OSGi Declarative Services vs. Blueprint Services

Yesterday, I learned that OSGi Declarative Services (DS) and Blueprint Services (BS) are two different things. That was truly a D’Oh moment.

In DS, you create one component.xml file for each Service you want to share, which outlines the references to other services among other things. Overall this seems to be a nice alternative to writing bundle activators, but nothing earth shattering. On the bright side, DS is supported by Equinox for some time already, given you have the org.eclipse.equinox.ds bundle in your target platform.

Now with BS, things get more interesting. It’s basically the Spring way of doing things applied to the OSGi world. The XML configuration files of BS look very familiar when you have past experience with Spring-powered J2EE apps. You can define all the Services your bundle provides in one XML file, wire them up with other services and so on.
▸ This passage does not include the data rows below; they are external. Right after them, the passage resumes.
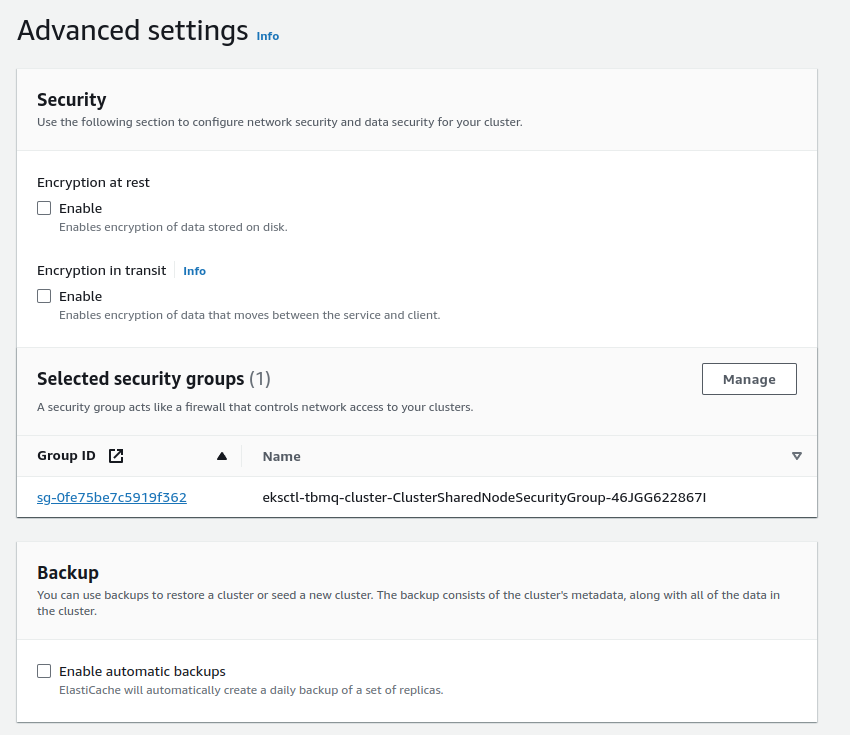Click the Security section heading
This screenshot has height=735, width=850.
tap(71, 99)
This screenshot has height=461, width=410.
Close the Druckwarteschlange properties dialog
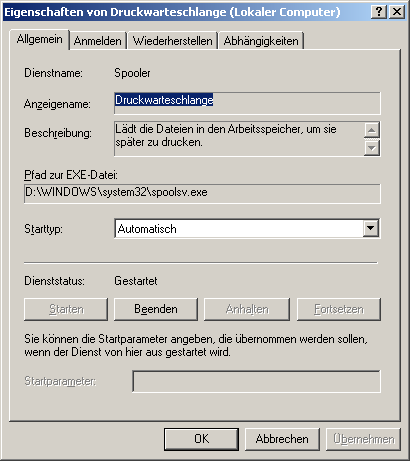coord(397,12)
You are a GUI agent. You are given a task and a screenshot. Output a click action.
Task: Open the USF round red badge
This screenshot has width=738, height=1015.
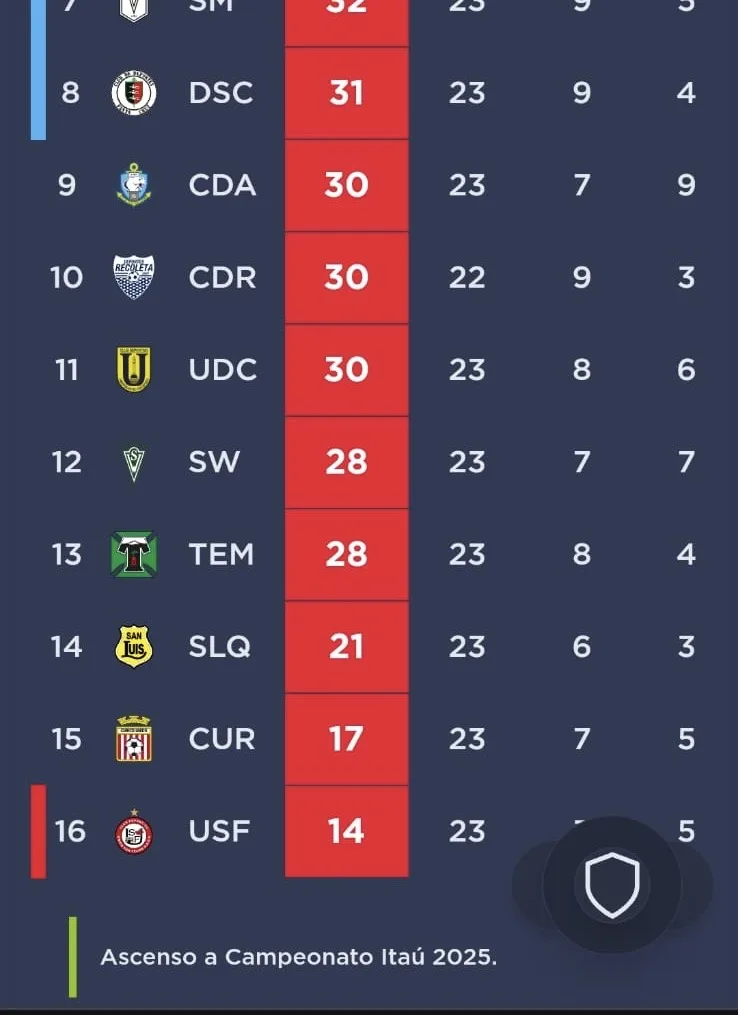tap(134, 832)
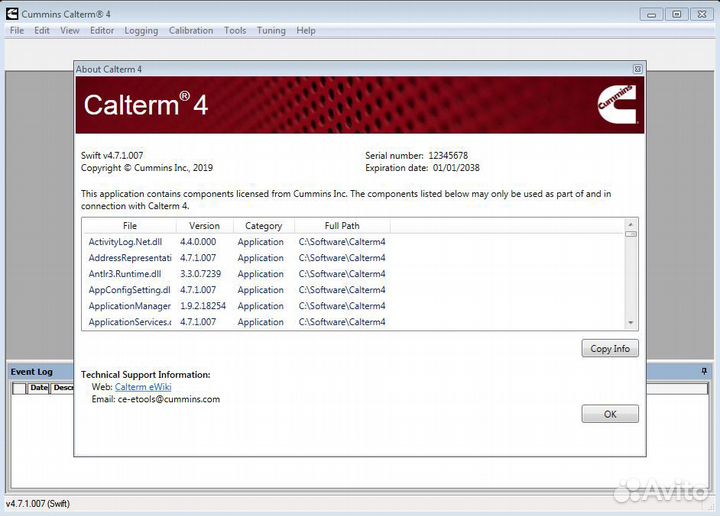The height and width of the screenshot is (516, 720).
Task: Open the File menu
Action: (x=16, y=31)
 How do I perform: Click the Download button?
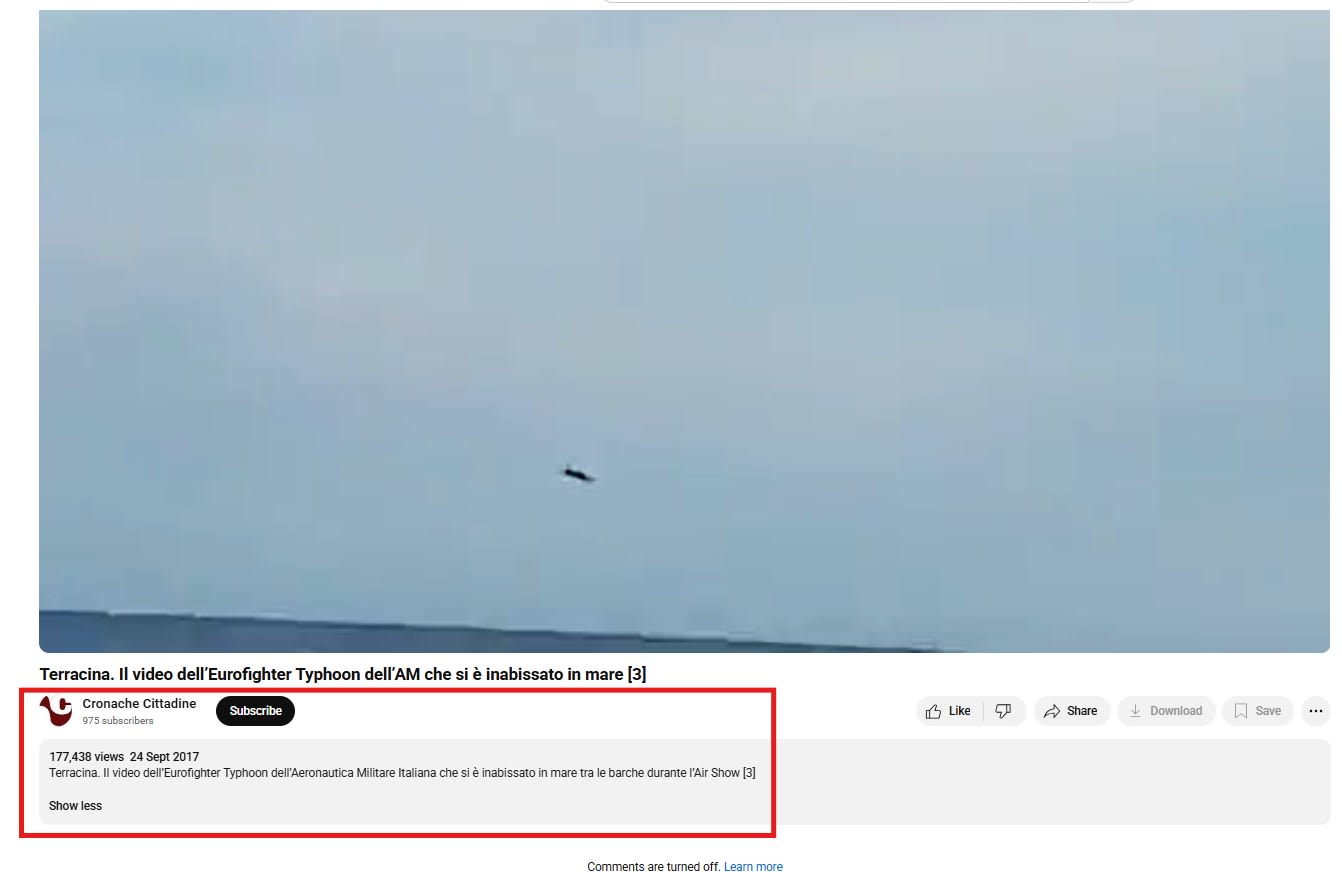(1166, 711)
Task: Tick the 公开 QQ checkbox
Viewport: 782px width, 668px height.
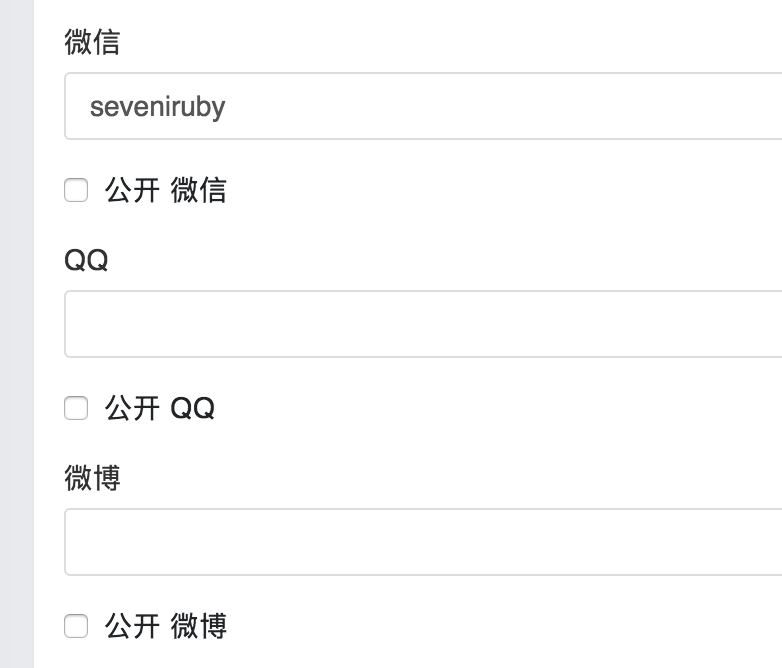Action: tap(76, 408)
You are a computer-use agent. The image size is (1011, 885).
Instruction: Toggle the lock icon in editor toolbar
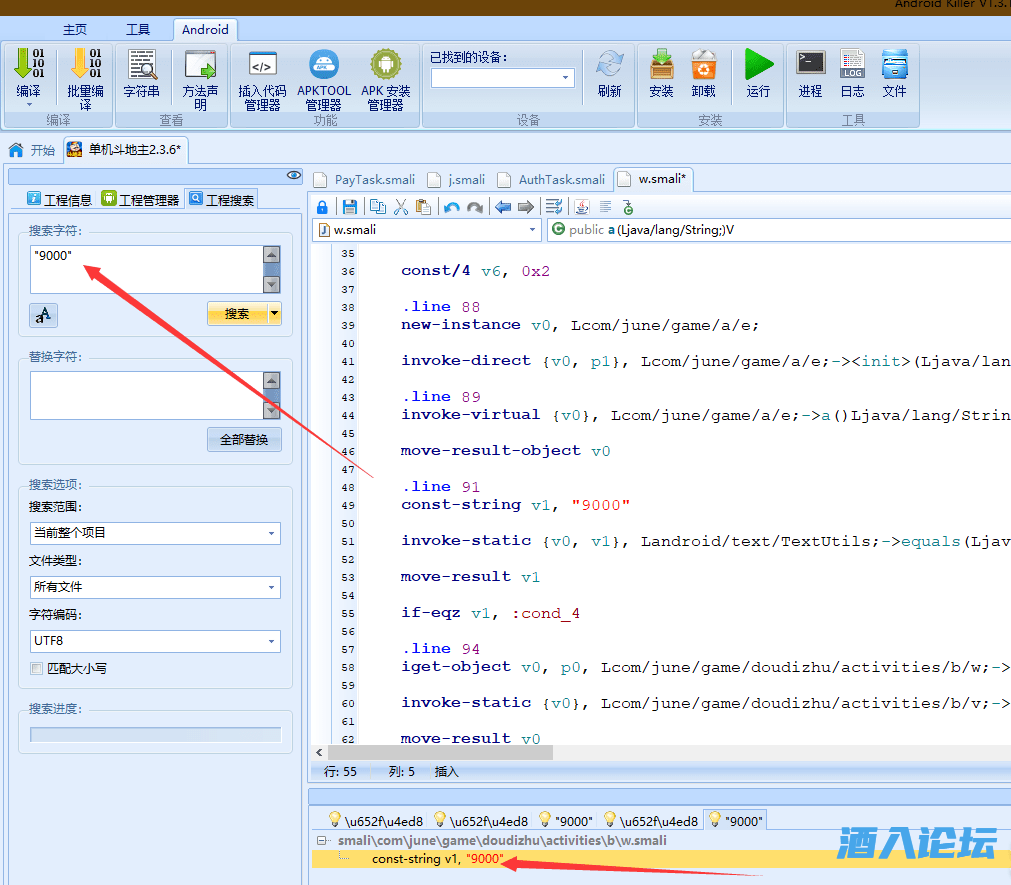[322, 207]
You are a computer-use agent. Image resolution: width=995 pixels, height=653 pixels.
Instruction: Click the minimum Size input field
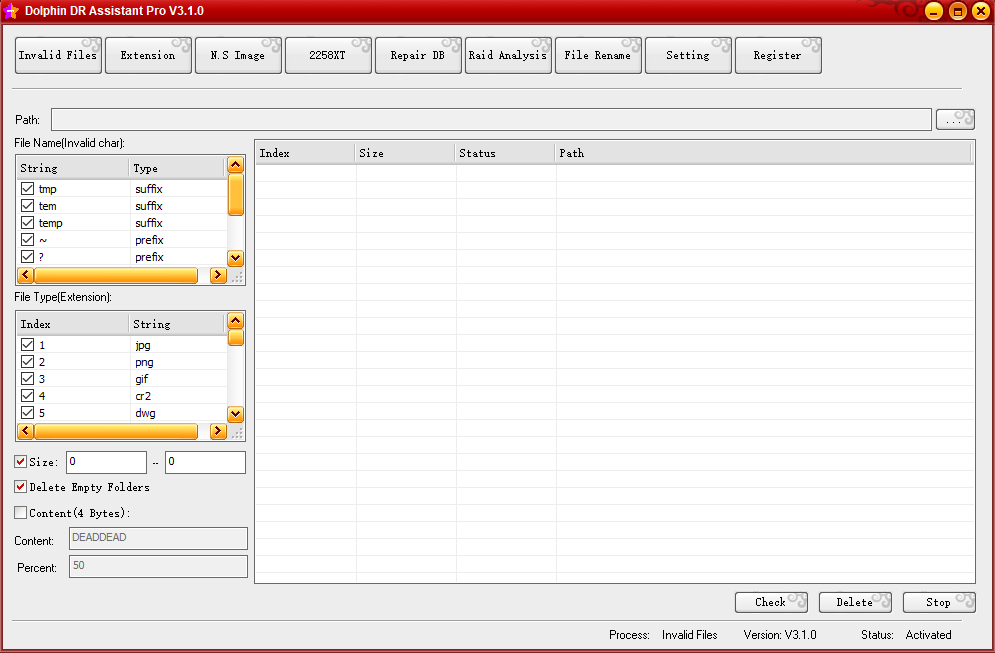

BS also go a long way trying to hide the dynamic nature of OSGi from you. That is, if you reference a service from another bundle, and that service is not immediately available, your bundle will wait for a grace period before failing to deploy. Good stuff.

The downside of BS is that it is not widely supported yet. In fact, the reference implementation, Eclipse Gemini Blueprint (formerly known as Spring Dynamic Modules 2.0), is still at Milestone 1.

To me, the conculsion of all this is that DS and BS are two very different things, and that BS will be a much better choice once it becomes widely supported.